EXERCICE COURT
Poursuivez le texte sur le Makhzen marocain en reprenant juste après sa dernière phrase.

TEXTE À LIRE
* * * * *

Maroc : Le Makhzen sur une pente glissante

Le Makhzen est-il sur une pente glissante? Tout porte à le croire. Et ce, d’autant plus que le retour de manivelle à ses dernières actions s’est très vite produit. A une vitesse et d’une ampleur auxquelles, à l’évidence, il ne s’attendait guère. Aveuglé par le soutien que lui apportent ses parrains et protecteurs occidentalo-sionistes et arabes – les pétromonarchies du Golfe, essentiellement et pour être plus clair -, et qu’il pensait à même de lui assurer une impunité pérenne, il a été, en effet, fortement ébranlé par les réactions, dans un premier temps, aux événements d’El Guerguerat, dans l’extrême sud-ouest du Sahara Occidental occupé, survenus le 13 novembre 2020, et dans un second, à la normalisation de ses relations avec l’entité sioniste; une normalistion obtenue, faut-il le rappeler, en contrepartie de la reconnaissance par le président américain sortant, Donald Trump, de son illusoire souveraineté sur le Sahara Occidental.

* * * * *

DONNÉES FOURNIES
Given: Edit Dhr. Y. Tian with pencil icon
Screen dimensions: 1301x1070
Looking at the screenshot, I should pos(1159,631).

* * * * *

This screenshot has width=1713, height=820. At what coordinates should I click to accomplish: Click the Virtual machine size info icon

* * * * *

EXERCICE CORRIGÉ
Tous les faits qui ont suivi l’agression militaire caractérisée, perpétrée par la soldatesque marocaine à El Guerguerat, contre des manifestants sahraouis civils qui protestaient pacifiquement contre la brèche ouverte, en contradiction avec les dispositions de l’accord de cessez-le-feu signé en septembre 1991, sous les auspices de l’ONU, entre le Front Polisario et le Maroc, dans le “mur de la honte et de l’humiliation”, attestent, on ne peut mieux, du désarroi dans lequel le Makhzen a été plongé après l’annonce par le Front Polisario de sa double décision de ne plus se considérer lié à l’accord de cessez-le-feu précité et, surtout, de reprendre la lutte armée. Le plus manifeste de ces faits est le black-out total qu’il impose, aidé en cela par une presse, locale, aux ordres et, internationale, complice, sur les attaques et les revers que son armée subit au quotidien, depuis le 13 novembre dernier, au Sahara Occidental; un black-out qu’il croit, contre tout bon sens, à même de tromper les opinions publiques marocaine et internationale sur la réalité de la situation y prévalant.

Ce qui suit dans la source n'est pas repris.